> **Goal**:
In the birthday post below about Ellen Swallow Richards, what organization did she serve as official water analyst from 1887 to 1897?

#### Passage

Happy Birthday, Ellen!

Category: Role Models
Posted on: December 4, 2006 2:00 PM, by Zuska

I should have posted this yesterday but wasn't able to...so this is a belated birthday celebration for Ellen Swallow Richards. Thanks again to Penny Richards for sending along the following information.

December 3, 1842--birthdate of Ellen Swallow Richards (1842-1911), first woman admitted to study at MIT.

She was a chemist; she was also married to the head of the mining engineering department. She worked to establish the Women's Laboratory at MIT (1876-1883), and had an (unpaid) instructor's position teaching chemistry courses. She was the official water analyst for the Massachusetts State Board of Health, 1887-1897, performing water quality studies and recommending municipal sewage treatment and water-quality standards. She was also a consultant to the Manufacturers Mutual Fire Insurance Co., for whom she tested combustibility of commercial oils. She co-authored one of the classic texts in sanitary engineering, _Air, Water, and Food from a Sanitary Standpoint_ (1900). She was also a founder (and first president) of the American Home Economics Association (1908), and a founder of the AAUW.



Learn more about Ellen Swallow Richards at:

Her wikipedia entry.

Ellen Richards and the Progressive Women's Reform Movement

A bio at chemheritage.org

MIT online archive about the Women's Laboratory

Here's an excerpt from the wikipedia entry:

Born (to Fanny Taylor and Peter Swallow) to an old Dunstable, Massachusetts family of modest means which prized education, Ellen Swallow taught, tutored, and cleaned for years, finally saving $300 to enter Vassar College in 1868, earning her bachelor's degree two years later. After failing to find suitable employment as an industrial chemist after graduation, she entered MIT to continue her studies, "it being understood that her admission did not establish a precedent for the general admission of females" according to the records of the meeting of the MIT Corporation on December 14, 1870. Three years later she received a Bachelor of Science degree from MIT for her thesis Notes on Some Sulpharsenites and Sulphantimonites from Colorado, as well as a Master of Arts degree from Vassar for a thesis on the chemical analysis of iron ore. She continued her studies at MIT and would have been awarded its first doctoral degree, but MIT balked at granting this distinction to a woman, and did not award its first doctorate until 1886.

So. Yes. Imagine how I felt as a graduate student at MIT, where I first learned about Ellen Swallow Richards. My graduate institution had refused to award her the degree she had earned, because it didn't want its first doctorate to go to a woman. I have to tell you, every time I am reminded of this injustice, it pisses me off all over again.

Why are there no great women scientists/engineers? There are, dammit! You just refuse to award us degrees, hire us, give us equal lab space, recognize our work.

But things are so much better today at MIT. Just ask Alla Karpova.


Comments

#1

When I was a female graduate student in the sciences at MIT, I always paused to view the old pictures in Killian which showed the early female student(s) in the labs. I was not personally ever subjected to overt discrimination as a graduate student during my studies but I did appreciate that my opportunity to study there was due to the efforts and brains of those women who broke the barriers in the 1800's. I was dismayed by the Karpova incident and happy to see Dr. Tonnegawa step down. I was disappointed by President Hockfield's "silence" on the matter.

########
#### Listing

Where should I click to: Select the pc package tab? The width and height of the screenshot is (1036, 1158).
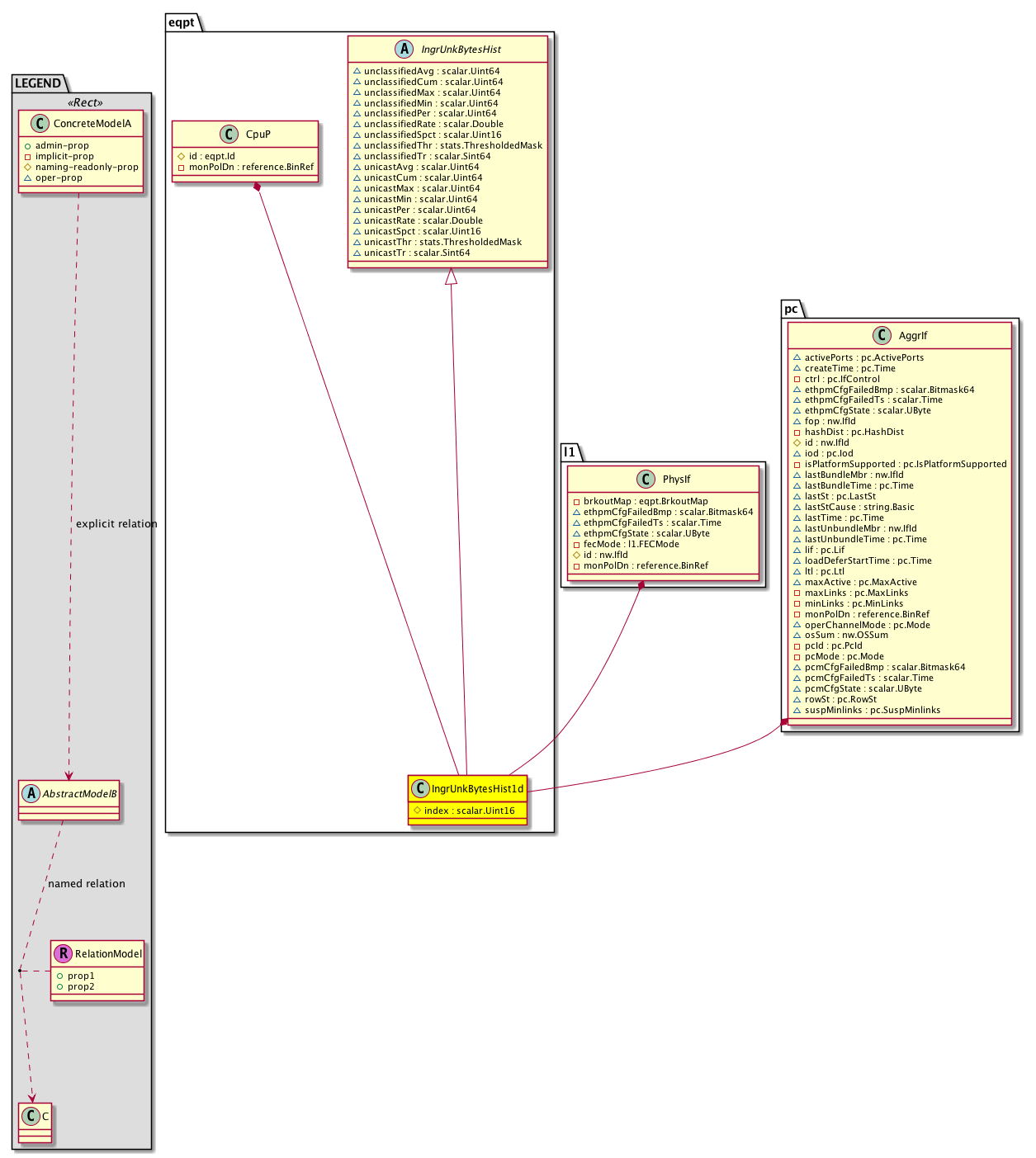pos(791,309)
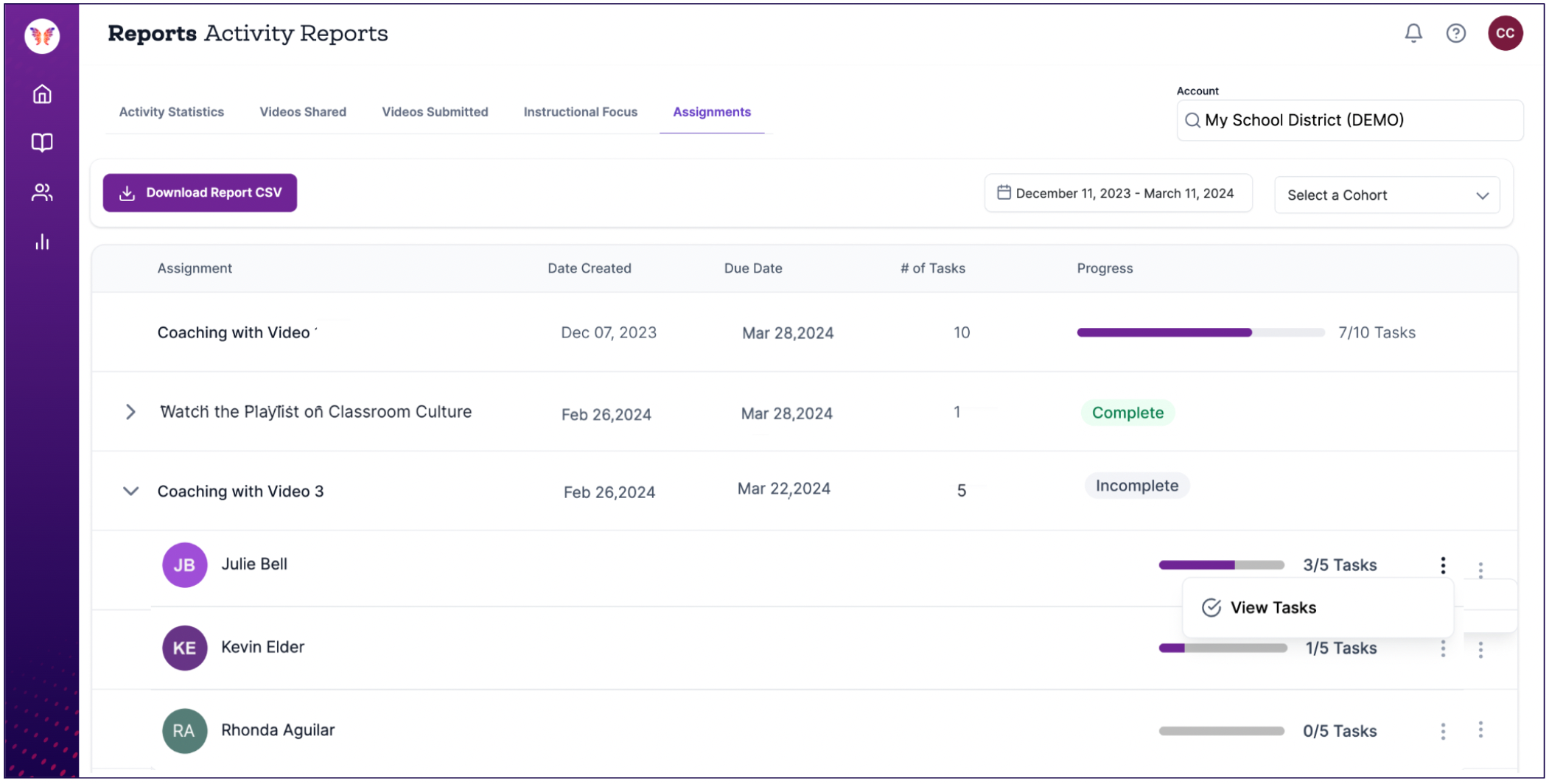Click Julie Bell's 3/5 tasks progress bar

1221,565
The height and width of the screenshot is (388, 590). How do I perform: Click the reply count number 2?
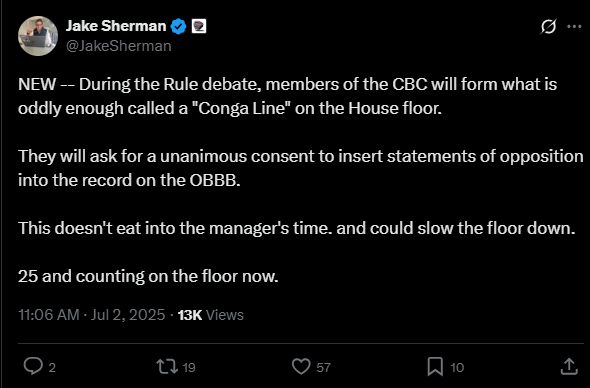pyautogui.click(x=52, y=368)
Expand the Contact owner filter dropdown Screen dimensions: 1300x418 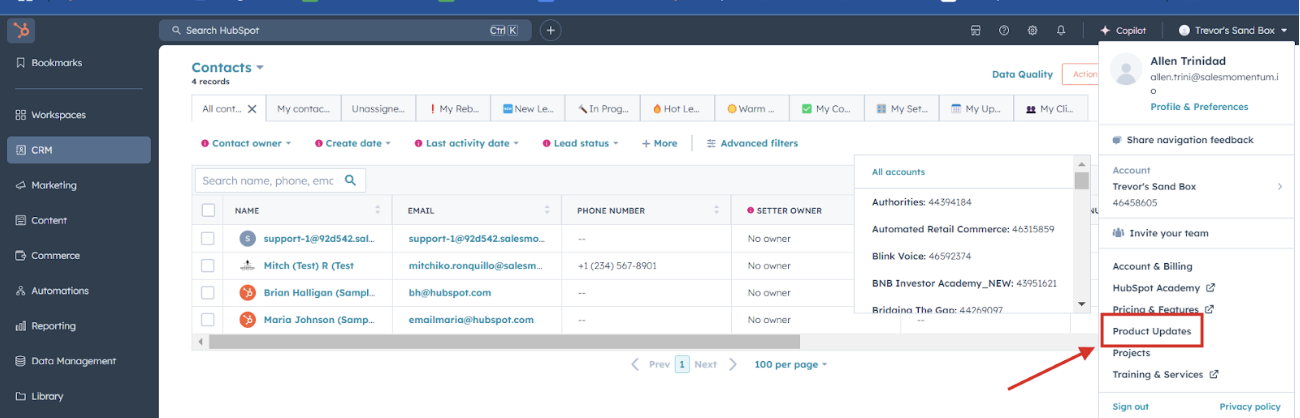[x=246, y=144]
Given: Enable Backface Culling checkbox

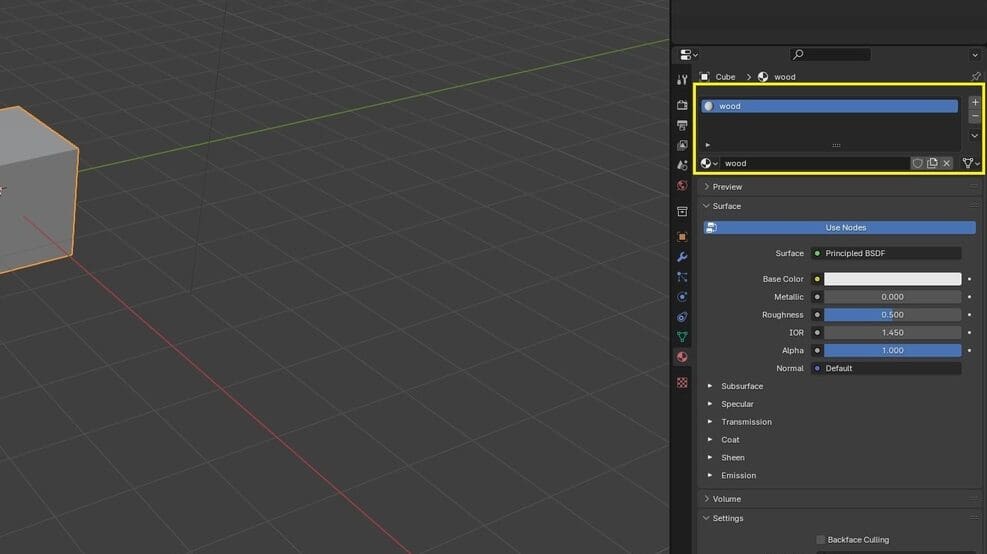Looking at the screenshot, I should coord(820,540).
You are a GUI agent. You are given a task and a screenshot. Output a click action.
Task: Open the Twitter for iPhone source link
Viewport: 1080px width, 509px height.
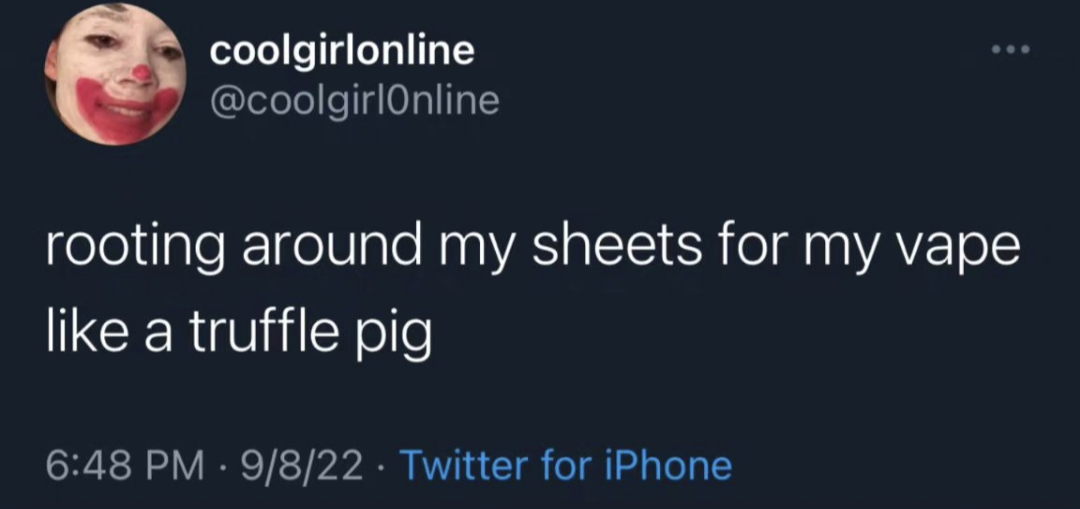(x=565, y=465)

########

> **Answer to the task**:
The Massachusetts State Board of Health.